A South African woman at a well, the only source
of water for hundreds in a township, fills her bucket
Photo: By John W. Fountain 
For weeks, a little chocolate girl named Brenda and I climbed the stairs of Sister Betty's house to practice for our church play. A Sunday School teacher and Bible enthusiast, Sister Betty drafted us for a dramatic interpretation of a passage of Scripture: St. John 4. I was about 10 and Brenda about 7 or 8. I was Jesus. She was the Samaritan woman.
            Over and over again, we rehearsed our lines with dramatic inflection. Brenda had a mean set of pipes and routinely did recitations in church, her voice bellowing like a megaphone: "O clap your hands, all ye people . . . "
            We were both budding thespians, good kids from good church-going families with praying grandmothers who loved the Lord. We arose on Sunday mornings fully aware that - barring serious illness or the Lord having returned on a cloud to rapture the church - Sunday School, and nearly all-day worship service, was inescapable.
            As a boy, I vowed, braving the risk of saying it out loud: "When I get grown, I ain't ever going to church, ever!"

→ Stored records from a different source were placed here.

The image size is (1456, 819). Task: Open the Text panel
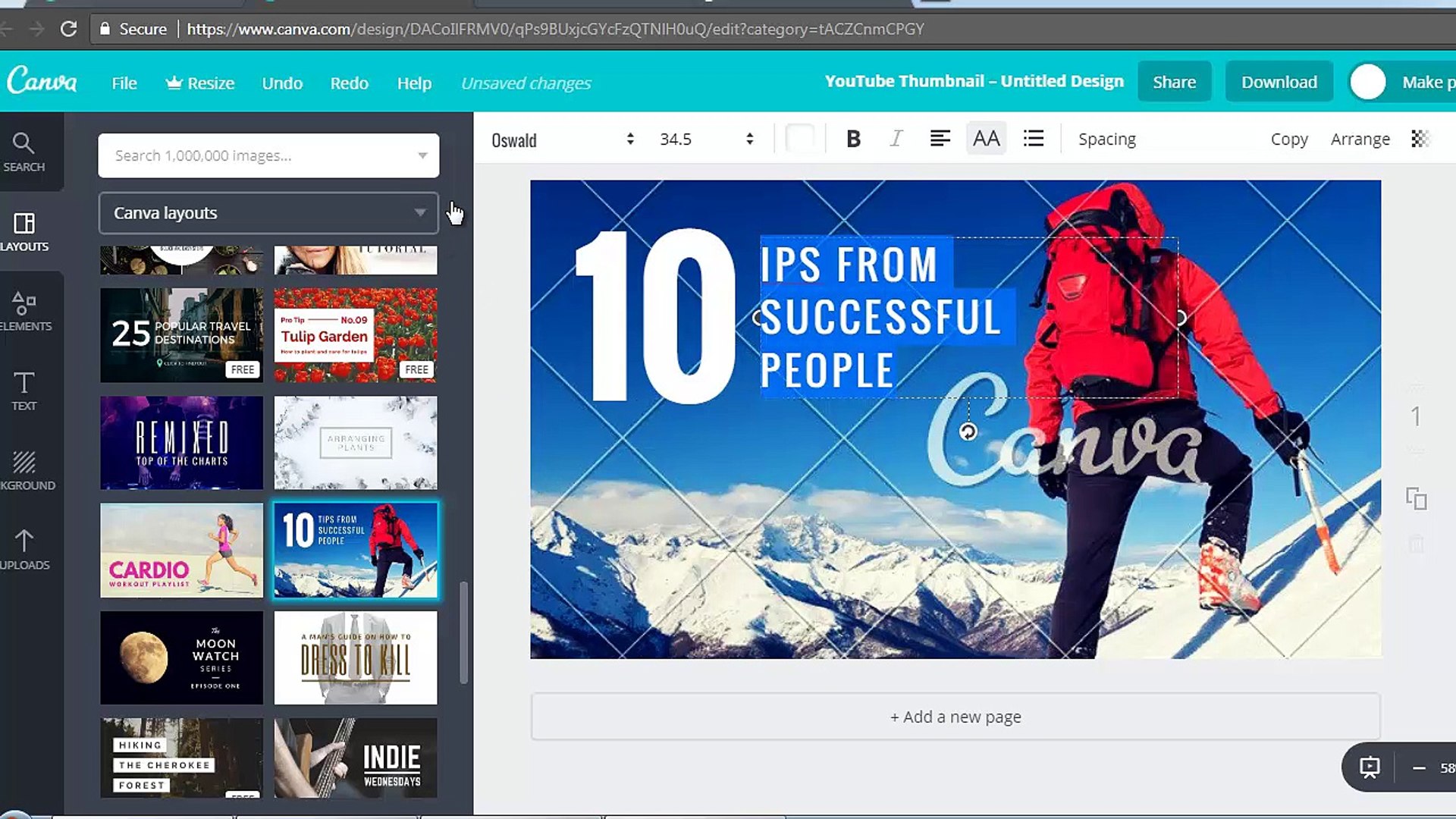tap(23, 391)
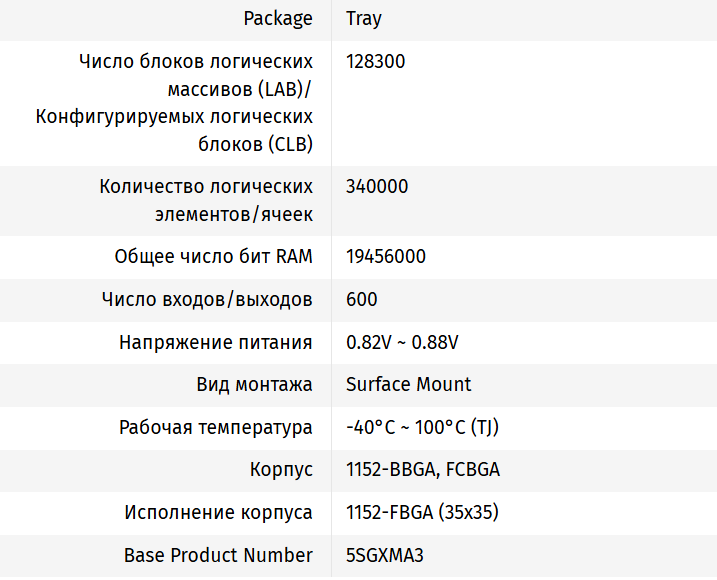Click the "Исполнение корпуса" label

point(219,513)
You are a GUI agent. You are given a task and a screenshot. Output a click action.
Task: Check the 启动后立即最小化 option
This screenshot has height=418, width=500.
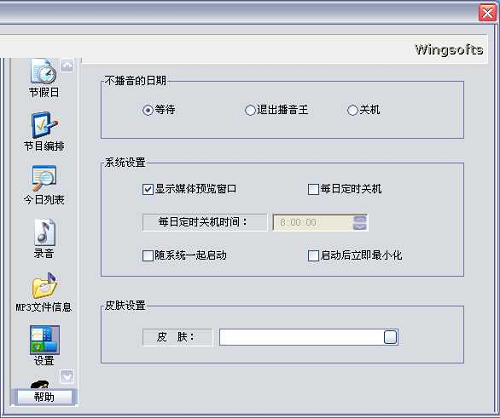click(313, 256)
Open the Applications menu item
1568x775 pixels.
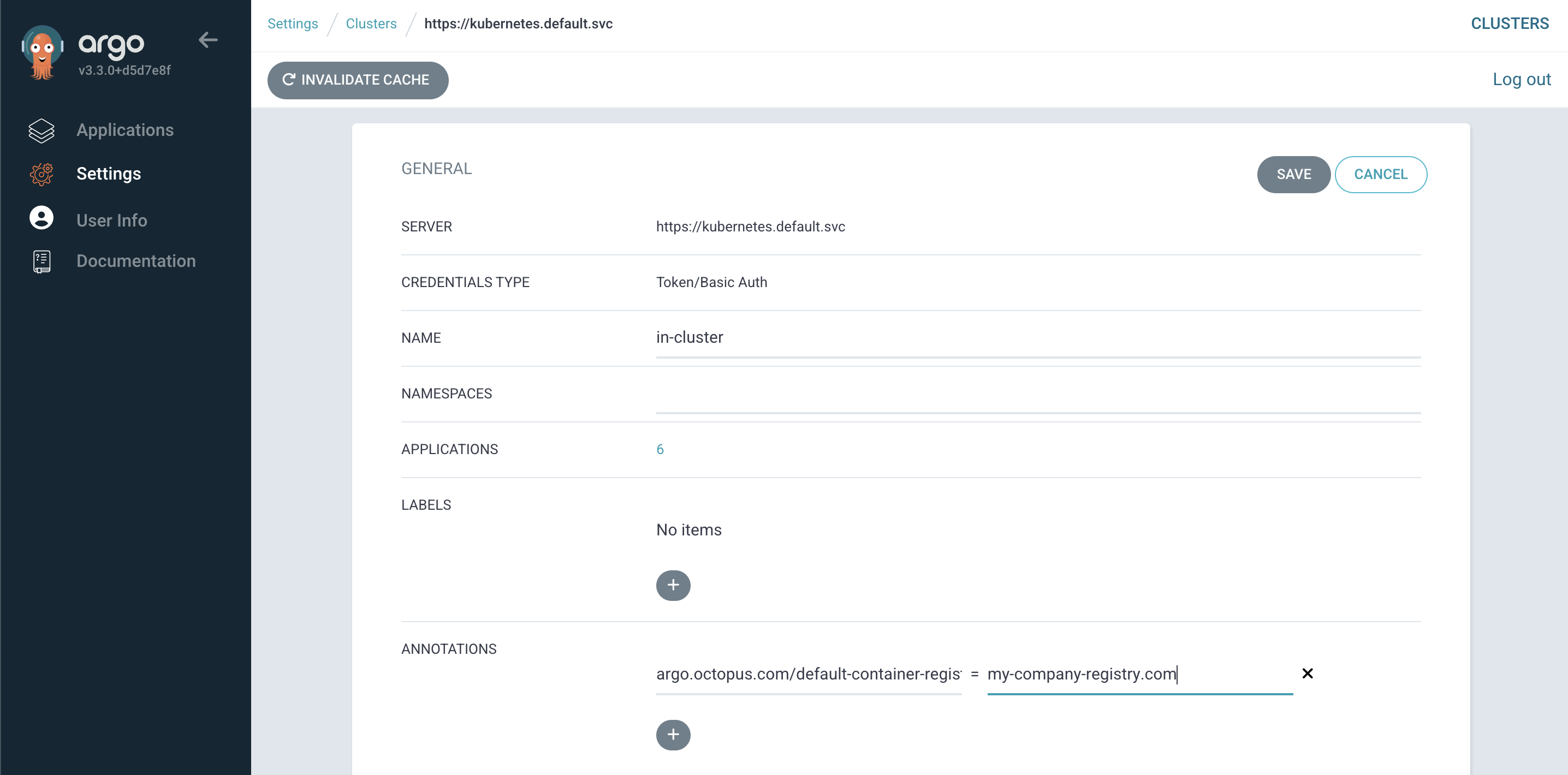coord(125,130)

"As a full-grown man, especially as of late,
 I have made no secret of my absence, 
or defection,
 from the institutional church."

It wasn't church per se. Some things about it I liked: singing in the choir, the music, the funny way people sometimes danced in the Spirit. I liked Sunday School and learning about Jesus. But even as a child, there seemed something very isolating about the whole church experience.
            Most kids I knew didn't go to church and our religious circle seemed seldom to connect with anyone beyond our walls. Oh, I heard powerful testimonies and saw what "the saints" claimed were the myriad manifestations of the Spirit. But all this paled in comparison to the manifestation of darkness and evil that encompassed my neighborhood, where thieves even broke into the church, stole offering plates, choir robes and tambourines.

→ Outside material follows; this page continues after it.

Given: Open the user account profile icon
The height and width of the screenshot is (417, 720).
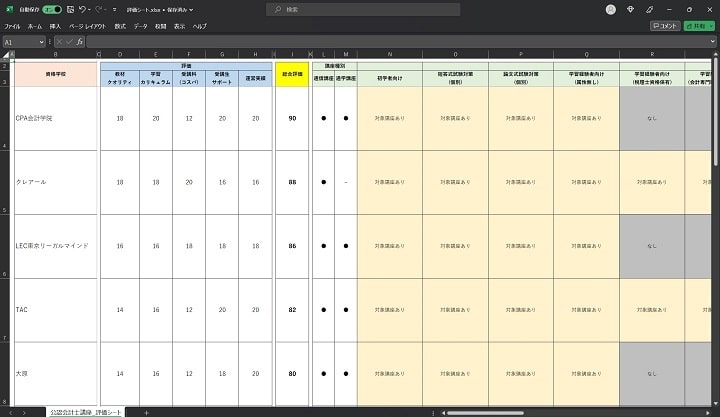Looking at the screenshot, I should click(610, 9).
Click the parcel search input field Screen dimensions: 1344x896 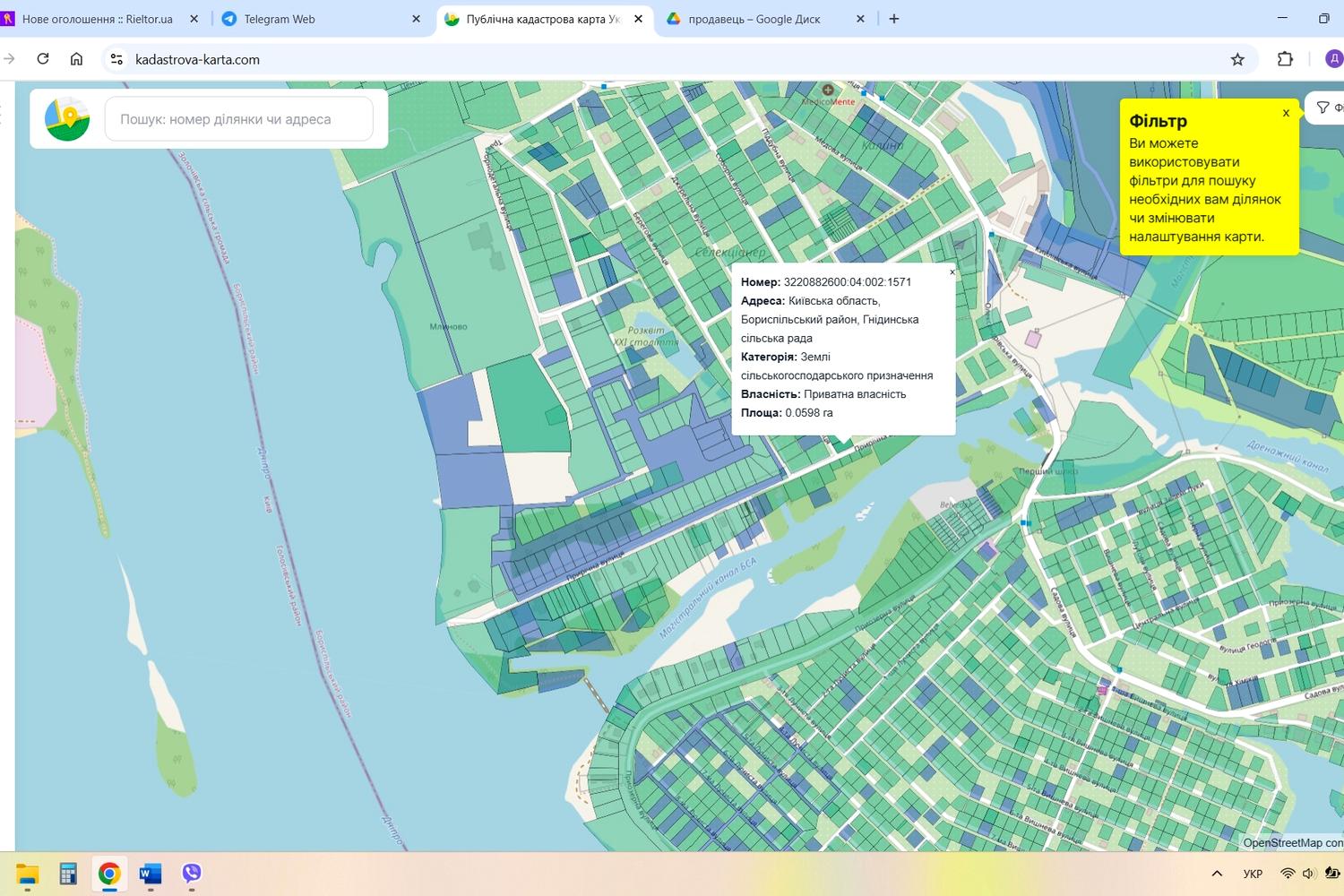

            Even back then, there seemed a fixation with "going to church" more than on "being" the church.
            As a full-grown man, especially of late, I have made no secret of my absence, or defection, from the institutional church. For I find in it no place for me. And in some ways, I realize now that in some ways this is the way it has always been.
            The other day a "friend" on Facebook wrote, "If you scared, go to church," then he quoted Hebrews 10:25, which urges that believers "forsaken not the assembling of ourselves together."

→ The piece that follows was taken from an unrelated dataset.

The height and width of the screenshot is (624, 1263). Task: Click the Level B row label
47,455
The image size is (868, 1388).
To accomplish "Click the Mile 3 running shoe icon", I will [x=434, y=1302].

            I "liked" the comment, then responded: "But may I ask, my brother, does to assemble together as believers really mean to go to church? He has said wherever two or three are gathered in His name that He is in the midst. And when he re-plied to the woman at the well when she inquired whether Jerusalem or 'this mountain' is where we should worship, he answered not by telling her where, but in what manner to worship: In spirit and in truth.
            "What if the church is broken, no longer a healing station, not a shelter from the storm, insensitive, misguided, puffy, stuffy, insincere, hurtful, dysfunctional?
            "Should going to church be our focus, or going to God in prayer, in our homes, in our cars, assembling with our friends in coffee shops, parks, rented facilities, street corners and wherever the Spirit leads, admonishing, warning, urging and encouraging one another?"
 I never heard back. Instead, my Christian brother responded by promptly "unfriending" me and removing himself from contact.
 In some ways, that is what “the church” has done.
And I might be lost were it not for Sister Betty, little Brenda and my knowledge of an encounter another outsider had with the Savior more than 2,000 years ago.